▸ Task input

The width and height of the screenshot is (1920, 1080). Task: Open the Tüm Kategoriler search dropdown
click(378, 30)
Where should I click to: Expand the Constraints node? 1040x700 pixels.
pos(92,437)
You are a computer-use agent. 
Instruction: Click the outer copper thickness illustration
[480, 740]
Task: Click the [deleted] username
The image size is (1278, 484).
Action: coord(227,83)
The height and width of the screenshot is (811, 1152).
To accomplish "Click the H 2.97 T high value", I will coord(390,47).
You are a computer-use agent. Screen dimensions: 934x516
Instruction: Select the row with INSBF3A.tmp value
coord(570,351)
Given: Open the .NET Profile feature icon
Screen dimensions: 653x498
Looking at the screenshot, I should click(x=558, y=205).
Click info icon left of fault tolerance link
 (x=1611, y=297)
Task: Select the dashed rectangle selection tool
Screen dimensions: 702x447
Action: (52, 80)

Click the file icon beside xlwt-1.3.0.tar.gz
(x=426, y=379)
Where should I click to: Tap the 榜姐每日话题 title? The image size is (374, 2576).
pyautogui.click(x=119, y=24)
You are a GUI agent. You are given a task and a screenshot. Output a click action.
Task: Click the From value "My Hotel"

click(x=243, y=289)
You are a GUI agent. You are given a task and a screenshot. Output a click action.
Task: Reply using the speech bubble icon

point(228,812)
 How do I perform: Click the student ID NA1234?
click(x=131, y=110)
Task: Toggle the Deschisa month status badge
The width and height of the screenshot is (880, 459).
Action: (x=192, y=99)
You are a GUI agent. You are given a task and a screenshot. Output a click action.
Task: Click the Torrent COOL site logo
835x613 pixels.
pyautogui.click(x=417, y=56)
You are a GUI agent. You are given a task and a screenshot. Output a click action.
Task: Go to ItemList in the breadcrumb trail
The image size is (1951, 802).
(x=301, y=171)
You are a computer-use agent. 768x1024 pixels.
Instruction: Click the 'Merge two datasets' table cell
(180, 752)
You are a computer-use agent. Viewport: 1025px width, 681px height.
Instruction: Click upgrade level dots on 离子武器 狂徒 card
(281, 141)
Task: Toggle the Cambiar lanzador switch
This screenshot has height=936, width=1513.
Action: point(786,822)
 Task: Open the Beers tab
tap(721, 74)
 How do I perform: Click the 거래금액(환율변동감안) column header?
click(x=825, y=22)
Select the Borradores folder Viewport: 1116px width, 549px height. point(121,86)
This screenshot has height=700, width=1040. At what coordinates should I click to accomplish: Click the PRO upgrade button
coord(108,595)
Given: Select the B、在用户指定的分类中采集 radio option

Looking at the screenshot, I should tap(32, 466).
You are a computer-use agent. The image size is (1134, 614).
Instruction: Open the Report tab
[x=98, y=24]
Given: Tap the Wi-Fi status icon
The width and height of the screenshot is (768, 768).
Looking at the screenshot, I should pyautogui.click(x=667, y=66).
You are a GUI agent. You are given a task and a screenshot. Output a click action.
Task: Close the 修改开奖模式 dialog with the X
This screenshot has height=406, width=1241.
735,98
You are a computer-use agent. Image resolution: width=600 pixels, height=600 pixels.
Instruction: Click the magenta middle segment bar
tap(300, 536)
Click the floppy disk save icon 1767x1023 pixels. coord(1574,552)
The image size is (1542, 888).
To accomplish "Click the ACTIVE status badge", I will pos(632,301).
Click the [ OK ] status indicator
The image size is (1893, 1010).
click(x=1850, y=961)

▸ Problem statement
Please retype all of the material above, keeping it exact.

▸ Solution
The width and height of the screenshot is (1920, 1080). Task: Open the Tüm Kategoriler search dropdown
click(378, 30)
Where should I click to: Expand the Constraints node? 1040x700 pixels.
pos(92,437)
You are a computer-use agent. 
Instruction: Click the outer copper thickness illustration
[480, 740]
Task: Click the [deleted] username
The image size is (1278, 484).
Action: coord(227,83)
The height and width of the screenshot is (811, 1152).
To accomplish "Click the H 2.97 T high value", I will coord(390,47).
You are a computer-use agent. Screen dimensions: 934x516
Instruction: Select the row with INSBF3A.tmp value
coord(570,351)
Given: Open the .NET Profile feature icon
Screen dimensions: 653x498
Looking at the screenshot, I should click(x=558, y=205).
Click info icon left of fault tolerance link
 (x=1611, y=297)
Task: Select the dashed rectangle selection tool
Screen dimensions: 702x447
Action: (52, 80)

Click the file icon beside xlwt-1.3.0.tar.gz
(x=426, y=379)
Where should I click to: Tap the 榜姐每日话题 title? The image size is (374, 2576).
pyautogui.click(x=119, y=24)
You are a GUI agent. You are given a task and a screenshot. Output a click action.
Task: Click the From value "My Hotel"

click(x=243, y=289)
You are a GUI agent. You are given a task and a screenshot. Output a click action.
Task: Reply using the speech bubble icon

point(228,812)
 How do I perform: Click the student ID NA1234?
click(x=131, y=110)
Task: Toggle the Deschisa month status badge
The width and height of the screenshot is (880, 459).
Action: (x=192, y=99)
You are a GUI agent. You are given a task and a screenshot. Output a click action.
Task: Click the Torrent COOL site logo
835x613 pixels.
pyautogui.click(x=417, y=56)
You are a GUI agent. You are given a task and a screenshot. Output a click action.
Task: Go to ItemList in the breadcrumb trail
The image size is (1951, 802).
(x=301, y=171)
You are a computer-use agent. 768x1024 pixels.
Instruction: Click the 'Merge two datasets' table cell
(180, 752)
You are a computer-use agent. Viewport: 1025px width, 681px height.
Instruction: Click upgrade level dots on 离子武器 狂徒 card
(281, 141)
Task: Toggle the Cambiar lanzador switch
This screenshot has height=936, width=1513.
Action: point(786,822)
 Task: Open the Beers tab
tap(721, 74)
 How do I perform: Click the 거래금액(환율변동감안) column header?
click(x=825, y=22)
Select the Borradores folder Viewport: 1116px width, 549px height. point(121,86)
This screenshot has height=700, width=1040. At what coordinates should I click to accomplish: Click the PRO upgrade button
coord(108,595)
Given: Select the B、在用户指定的分类中采集 radio option

Looking at the screenshot, I should tap(32, 466).
You are a computer-use agent. The image size is (1134, 614).
Instruction: Open the Report tab
[x=98, y=24]
Given: Tap the Wi-Fi status icon
The width and height of the screenshot is (768, 768).
Looking at the screenshot, I should pyautogui.click(x=667, y=66).
You are a GUI agent. You are given a task and a screenshot. Output a click action.
Task: Close the 修改开奖模式 dialog with the X
This screenshot has height=406, width=1241.
735,98
You are a computer-use agent. Image resolution: width=600 pixels, height=600 pixels.
Instruction: Click the magenta middle segment bar
tap(300, 536)
Click the floppy disk save icon 1767x1023 pixels. coord(1574,552)
The image size is (1542, 888).
To accomplish "Click the ACTIVE status badge", I will pos(632,301).
Click the [ OK ] status indicator
The image size is (1893, 1010).
click(x=1850, y=961)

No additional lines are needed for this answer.